Return the passage from the review of Farrow's book word for word, from "Farrow’s book is" up to and including "the world’s problems.".

▶ _Supplied passage_:

* * * * *

Farrow’s book is an in depth discussion of how US foreign policy has been militarized over the last twenty years.  He discusses how this situation evolved, who the major players were and how they influenced policy.  Further, he explores how it has effected US foreign policy in the past, currently, and its outlook for the future, particularly when Washington leaves behind the capacity for diplomatic solutions as it confronts the complexities of settling the world’s problems.

Farrows is a wonderful story teller who draws on his own government experience and his ability to gain access to major policy makers – a case in point was his ability to interview every living Secretary of State including Rex Tillerson.  At the core of Farrows narrative is the time he spent with Richard Holbrooke who brokered the Dayton Accords to end the fighting in the Balkans in the 1990s, and was a special representative working on Afghanistan and Pakistan under President Obama.  Holbrooke was a driven man with an out sized ego but had a history of getting things done.  From his early career in Vietnam through his work at State with Hillary Clinton, who held the job he coveted.  Holbrooke saw many parallels between Vietnam and Afghanistan.  First, we were defeated by a country adjacent to the conflict.  Secondly, we relied on a partner that was corrupt.  Lastly, we embraced a failed counterinsurgency policy at the behest of the military.  These are the types of views that at times made Holbrooke a pariah in government, but also a man with expertise and experience that was sorely needed.  His greatest problem that many historians have pointed out is that he was not very likeable.

Image result for john kerry and Iranian negotiations photo

(Nuclear talks with Iran)

* * * * *

▶ _Collected material_:
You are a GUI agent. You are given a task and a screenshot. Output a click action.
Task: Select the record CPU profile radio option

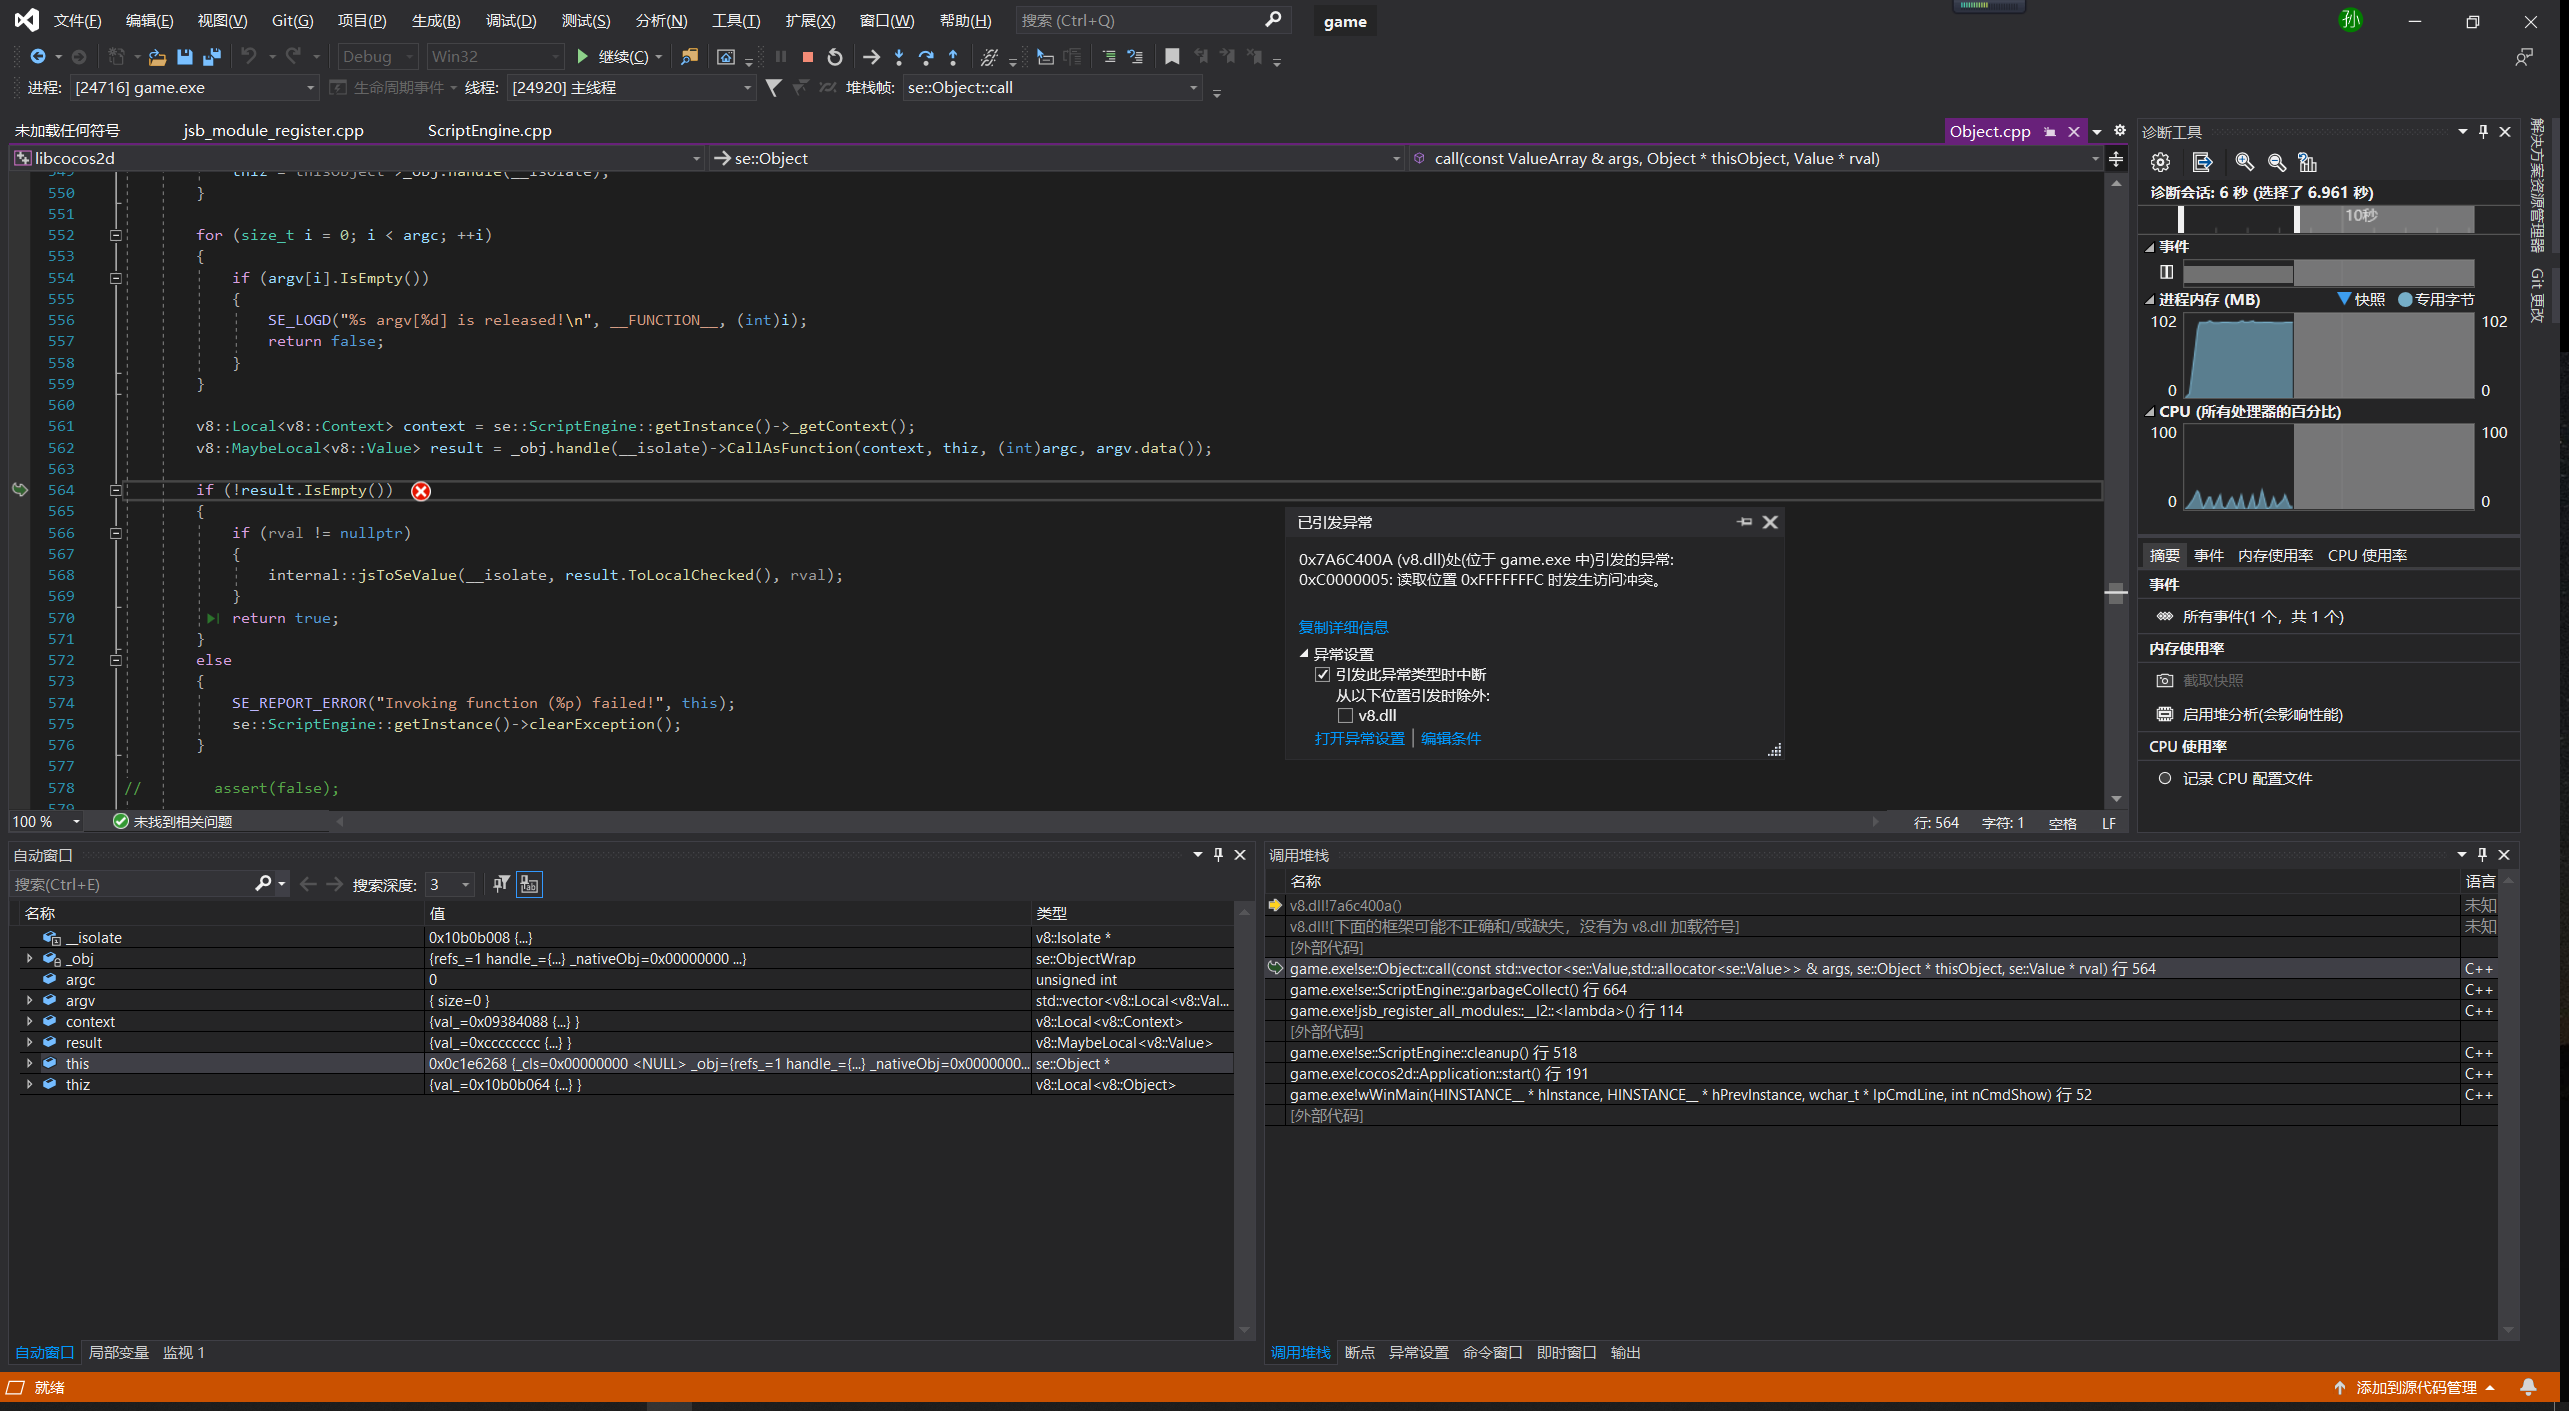[x=2165, y=779]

* * * * *

▶ _In response_:
Farrow’s book is an in depth discussion of how US foreign policy has been militarized over the last twenty years.  He discusses how this situation evolved, who the major players were and how they influenced policy.  Further, he explores how it has effected US foreign policy in the past, currently, and its outlook for the future, particularly when Washington leaves behind the capacity for diplomatic solutions as it confronts the complexities of settling the world’s problems.